Em Caracas, o amigo é minha pada ou minha chave. Pada, por causa de padaria, a fonte do bom pão para as fomes da alma; e chave por causa de...
- Chave, por causa de chave - me conta Mario Benedetti.
E me conta que quando morava em Buenos Aires, nos tempos do horror, ele usava cinco chaves alheias em seu chaveiro: cinco chaves, de cinco casas, de cinco amigos: as chaves que o salvaram."

(Eduardo Galeano, "O livro dos abraços", página 237)

quarta-feira, dezembro 22, 2010

O aniversário de Jesus

Afogados em papéis de presente rasgados e brinquedos de um, de outro, meus três sobrinhos riam alto e confundiam quem deu, quem ganhou, me empresta aqui, brinca agora com este aqui.

Antes de abrir os presentes, tínhamos ceado. Teve oração e uma pequena homilia, mas eles não prestaram atenção, nunca prestam. Ficaram lá, vigiando o amontoado de pacotes coloridos. Eram especialmente atraídos pelas caixas maiores, as bem grandonas, e, vidrados, mal conseguiram engolir as dez garfadas de comida prometidas à mãe.

A farra foi até tarde, porque em noite de natal o sono não vem, desaparece, sai para dançar com a lua e volta só de madrugada, quando então brinca de derrubar um por um, começando pelos mais novos. Davi, o irmãozinho do meio, pediu que sua mãe se deitasse com ele. Antes, encheu a cama de brinquedos novos, mas teve o cuidado de abrir espaço para ela ao seu lado. Como todas as noites, foram orar. Ela propôs que agradecessem pela vida do aniversariante.

- Que aniversariante?

-Hoje é aniversário de Jesus.

Mudo de surpresa, depois de alguns segundos quis confirmar:

- Aniversário de Jesus?

- É. Aniversário de Jesus. Natal é para a gente comemorar o aniversário de Jesus.

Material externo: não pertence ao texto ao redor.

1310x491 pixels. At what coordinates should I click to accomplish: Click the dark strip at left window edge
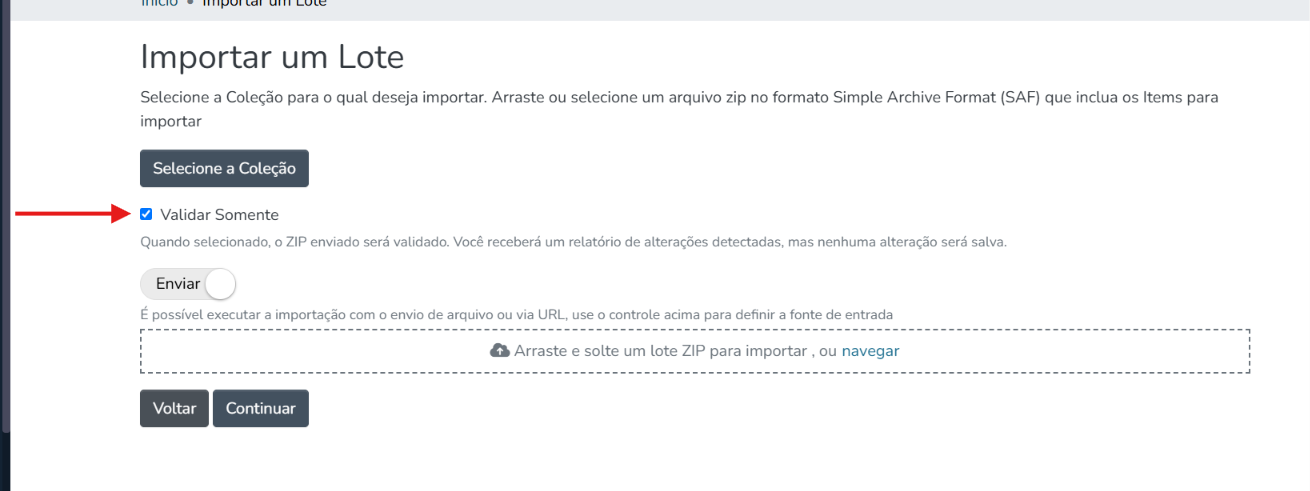pyautogui.click(x=4, y=215)
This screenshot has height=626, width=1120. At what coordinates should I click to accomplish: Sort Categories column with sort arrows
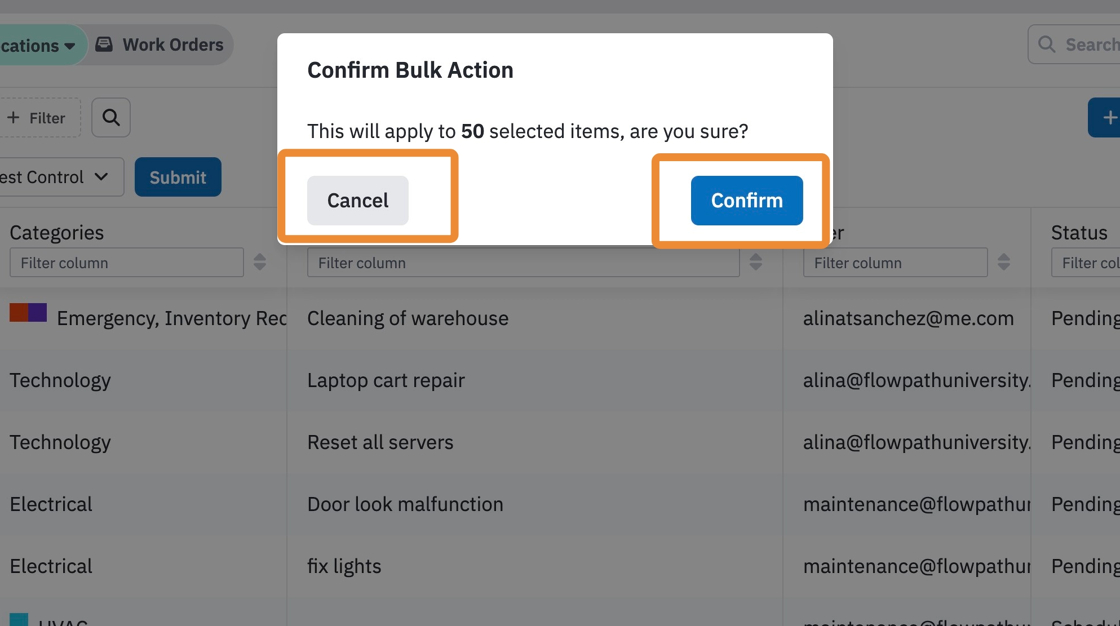(x=260, y=262)
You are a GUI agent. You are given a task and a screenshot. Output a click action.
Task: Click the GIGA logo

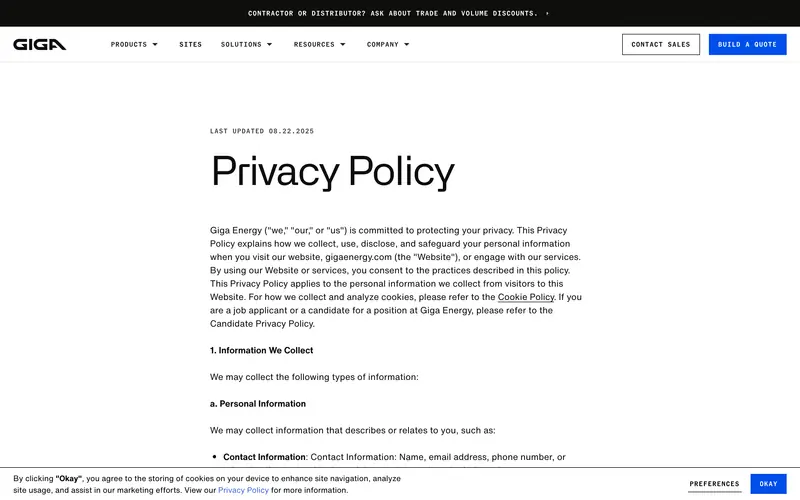[40, 44]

Indignado, Davi pôs-se de pé em um pulo.

-É aniversário dele e nós não vamos?

sábado, dezembro 18, 2010

O banho

Ela estava no ponto de ônibus quando viu aproximar-se uma penquinha de crianças. Tinham as roupas puídas e a pele de um tom cinza empoeirado. Brincavam de dar tapas e pontapés, corriam, gritavam, voltavam e se morriam de rir.
Conversou um pouco com eles e descobriu que eram irmãos. Depois de alguns minutos, pediram uma moeda.
- Estou sem dinheiro. Mas toma uns biscoitos aqui, ó.
O mais velho pegou o pacote e os outros se ajuntaram. E no meio daquele cercadinho de pernas finas e joelhos protuberantes, mãos imundas, cabelos grudados e carinhas inocentes de meninos Jesus, o menorzinho deles, todo entusiasmado, anunciou a grande novidade:
- A gente quer dinheiro é pra comprar sabão. A mãe vai lavar nós hoje.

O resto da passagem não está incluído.